**Directions:**
A: Answer these questions using the text on China and its cuisine:
(i) Where does China rank among the world's countries by land area?
(ii) How many years of history does the text say China's people take pride in?
(iii) What Chinese word does the text give for beef?
B: According to the text on China and its cuisine, why is learning the words for chicken, pork, beef, and fish not enough to handle a Chinese menu?
C: Copy the text on China and its cuisine word for word, from "China in all" to "menu at restaurants.".

**Text segment:**
------
China in all of its vastness can be a little overwhelming. Not only is it populous, it is the world's second-largest country by land area. Its people find pride in its 5,000 years of history and in all of its cultural and technological advances. The languages in China are just as vast as its borders, with dialects abounding in all parts of the country, some mutually unintelligible to anyone other than a native speaker of that particular dialect.

Population, borders, and dialects aside, there is one more aspect of China that always seems limitless: the menu at restaurants.

There is so much variety in Chinese cuisine. Meats and vegetables can be cooked in all sorts of ways, blended with all sorts of spices, garnished with all sorts of add-ins, and complimented by all sorts of sauces. To those of us who did not grow up in China, sometimes the options just seem greater than the distance between our home countries and China itself. We may think we know what we're doing once we learn the words for chicken (鸡肉), pork (猪肉), beef (牛肉), and fish (鱼), but what we don't realize is that those words are always followed by more options for ways of cooking it and serving it than we could even imagine.
------
**Data shown:**
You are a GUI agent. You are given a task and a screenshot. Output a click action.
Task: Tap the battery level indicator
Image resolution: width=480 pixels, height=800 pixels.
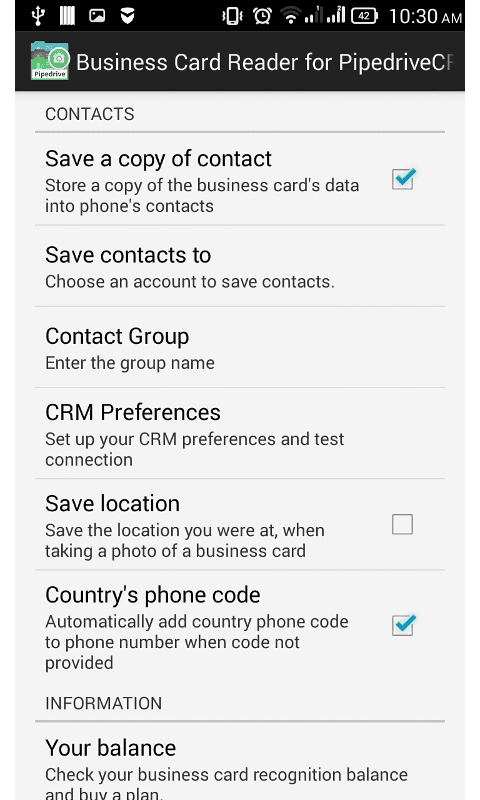click(364, 16)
------
**Solutions to the exercise:**
A:
(i) It is the world's second-largest country by land area.
(ii) 5,000 years.
(iii) 牛肉.

B: Those words are always followed by more options for ways of cooking and serving the meat than a newcomer could imagine. Knowing the name of the meat leaves all of those choices still to be understood.

C:
China in all of its vastness can be a little overwhelming. Not only is it populous, it is the world's second-largest country by land area. Its people find pride in its 5,000 years of history and in all of its cultural and technological advances. The languages in China are just as vast as its borders, with dialects abounding in all parts of the country, some mutually unintelligible to anyone other than a native speaker of that particular dialect.

Population, borders, and dialects aside, there is one more aspect of China that always seems limitless: the menu at restaurants.